*Goal of the exercise*: Could you repeat every record exactly as it appears?

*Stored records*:
□ □ □ □ □

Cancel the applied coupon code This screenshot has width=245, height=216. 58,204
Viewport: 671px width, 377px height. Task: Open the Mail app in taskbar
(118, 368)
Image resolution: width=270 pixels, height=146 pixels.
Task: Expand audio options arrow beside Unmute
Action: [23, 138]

□ □ □ □ □

*Exercise response*:
Cancel the applied coupon code This screenshot has width=245, height=216. 58,204
Viewport: 671px width, 377px height. Task: Open the Mail app in taskbar
(118, 368)
Image resolution: width=270 pixels, height=146 pixels.
Task: Expand audio options arrow beside Unmute
Action: [23, 138]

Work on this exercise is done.